Dear all, I have a more conceptual question. I have used trinity supertranscript pipeline for calling SNPs between 2 individuals reared under 2 conditions (4 samples/4 libraries/4 vcf files (always compared each of the samples to the refence)). Reference was build with Supertranscript method (https://www.ncbi.nlm.nih.gov/pmc/articles/PMC5543425/) which is applied on non-model organisms and although superTranscripts do not represent any true biological molecule, they provide a practical replacement for a reference genome. So, in my case the refersnce was build of the combined de novo assembly of my own data.
In the above paper it is stated
"Only heterozygous SNPs, which we defined as those with at least one read supporting the reference allele, were analysed. Reported homozygous SNPs were removed because they are likely to be false positives of the assembly or alignment. True homozygous SNPs should be assembled into the reference and are therefore not detectable. Note that this is a general limitation of using the same sample to create the reference and call variants and is not unique to the superTranscript method. However, homozygous variants could be detected for non-model organisms if multiple samples were available or if superTranscripts were constructed and called with respect to a control."
I suppose that heterozygous SNPs are those represented by GT:0/1 in the vcf files while homosygous are represented with 0/0. Excluding the homozygous SNPs which actually I am more interested on, because these are the ones that explain variation among my two individuals, the #SNPs is reduced to 1/10 for each file.
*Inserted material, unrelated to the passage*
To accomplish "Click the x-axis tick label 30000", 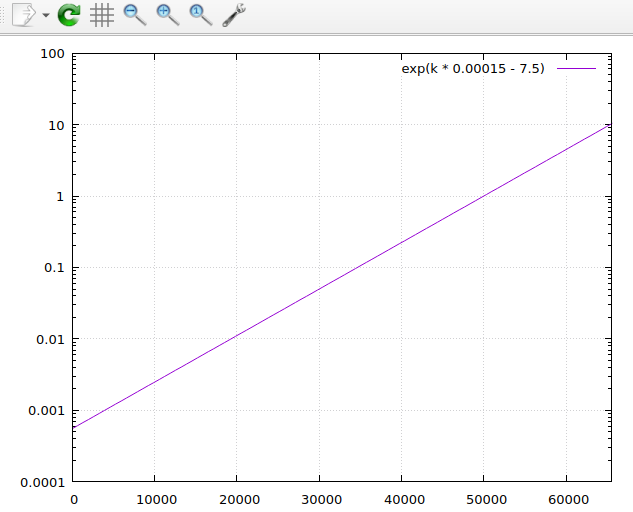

And of course from those much more less are on shared genes and positions among my 4 vcf files. At the end I yielded only 10 SNPs that are shared between the 2 individuals. Also, if i got it correctly I get SNPs in loci where the one allele has the same polymorphism as the reference and the other allele has the alternative polymorphism which is different in individual 1 and 2. This sounds to me more like an allele specific expression, which is interesting however not what I am looking for. Keep in mind that I do not have a reference genome, only a reference transcriptome that does not come of my data (completely different treatments though).
Any suggestions about which pipeline may be adequate for this kind of data or how can I get out homozygous SNPs without high number of false positives would be really helpful.